# rip kodachrome



## sobeit (Nov 11, 2007)

> The celebrated 75-year run from mainstream to niche photography for Kodachrome -- the first successful color film and still the most beloved -- is coming to an end today. The last processing machine, located at Dwayne's Photo in Parsons, Kansas, is being shut down and sold for scrap.


http://www.boston.com/community/photos/raw/2010/12/they_took_our_kodachrome_away.html


----------



## Done_Fishin (Oct 10, 2006)

So what happens if I manage to find some money & decide to shoot some film ?? :grin:


----------



## DonaldG (Aug 23, 2007)

Find some more money & buy the scrap machine... :grin:


----------



## Old Rich (May 31, 2007)

Bummer . . I used it for most of those 75 years!!


----------



## sobeit (Nov 11, 2007)

Done_Fishin said:


> So what happens if I manage to find some money & decide to shoot some film ?? :grin:


save your bullets, it will be hard to find the film to shoot. :tongue: 

seriously, I am sure you could find some fuji film somewheres.


----------



## Done_Fishin (Oct 10, 2006)

saw an advert in a shop window a couple of nights ago .. kodak film 2.50 euro a roll .. can't afford to get it developed though .. :laugh:


----------



## Old Rich (May 31, 2007)

The rolls sold in Europe used to come with processing included . . no longer??


----------



## Mack (Nov 8, 2004)

Old Rich said:


> The rolls sold in Europe used to come with processing included . . no longer??



Never saw that here.

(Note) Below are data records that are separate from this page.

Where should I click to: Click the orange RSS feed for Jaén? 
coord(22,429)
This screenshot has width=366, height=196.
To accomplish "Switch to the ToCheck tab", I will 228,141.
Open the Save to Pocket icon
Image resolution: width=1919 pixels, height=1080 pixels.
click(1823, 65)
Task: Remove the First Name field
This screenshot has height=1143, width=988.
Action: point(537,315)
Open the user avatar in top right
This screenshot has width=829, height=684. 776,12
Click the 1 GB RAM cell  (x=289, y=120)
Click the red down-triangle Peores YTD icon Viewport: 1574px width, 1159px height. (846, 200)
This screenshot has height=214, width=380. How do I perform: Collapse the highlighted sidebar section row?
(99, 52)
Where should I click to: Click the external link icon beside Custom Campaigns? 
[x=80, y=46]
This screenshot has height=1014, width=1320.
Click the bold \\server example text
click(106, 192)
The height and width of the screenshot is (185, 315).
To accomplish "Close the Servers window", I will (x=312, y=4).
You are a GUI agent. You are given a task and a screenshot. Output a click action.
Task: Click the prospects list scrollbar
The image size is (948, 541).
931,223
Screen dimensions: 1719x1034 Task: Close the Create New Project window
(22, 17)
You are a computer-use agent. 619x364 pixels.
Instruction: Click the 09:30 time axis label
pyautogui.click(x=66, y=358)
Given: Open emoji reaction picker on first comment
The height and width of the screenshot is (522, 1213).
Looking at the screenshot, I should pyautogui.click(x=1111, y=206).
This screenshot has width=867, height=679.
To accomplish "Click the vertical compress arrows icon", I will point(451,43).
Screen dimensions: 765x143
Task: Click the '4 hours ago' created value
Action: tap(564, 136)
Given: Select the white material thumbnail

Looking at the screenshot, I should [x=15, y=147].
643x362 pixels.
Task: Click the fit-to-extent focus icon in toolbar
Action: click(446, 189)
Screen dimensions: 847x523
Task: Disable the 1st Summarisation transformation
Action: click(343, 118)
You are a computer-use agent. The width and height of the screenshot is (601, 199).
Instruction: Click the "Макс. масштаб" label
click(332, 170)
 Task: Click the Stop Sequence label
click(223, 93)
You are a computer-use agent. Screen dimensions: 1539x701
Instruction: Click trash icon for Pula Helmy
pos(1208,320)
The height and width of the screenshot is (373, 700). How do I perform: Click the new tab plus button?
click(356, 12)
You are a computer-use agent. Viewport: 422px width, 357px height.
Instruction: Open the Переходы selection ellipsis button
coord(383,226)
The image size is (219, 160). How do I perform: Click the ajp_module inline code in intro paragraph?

You sometimes got free film here but that was *after* processing.


----------



## Old Rich (May 31, 2007)

Sorry . . I ment the Kodachrome rolls used to include processing . .


----------



## Done_Fishin (Oct 10, 2006)

Those were for slides .. remember that was about the cheapest way to enjoy my hobby. Still have my projector somewhere here ..


----------



## Old Rich (May 31, 2007)

Kodachrome was primarily for slides . . although I think you could ask for prints as well.

I took a bunck of rolls in Eqypt and when I wanted to have them processed in the US, but they sent them back and said the prepaid processing was only good outside the US . . so I had then done in the UK next time I was there.

Later that got changed and they would process them here


----------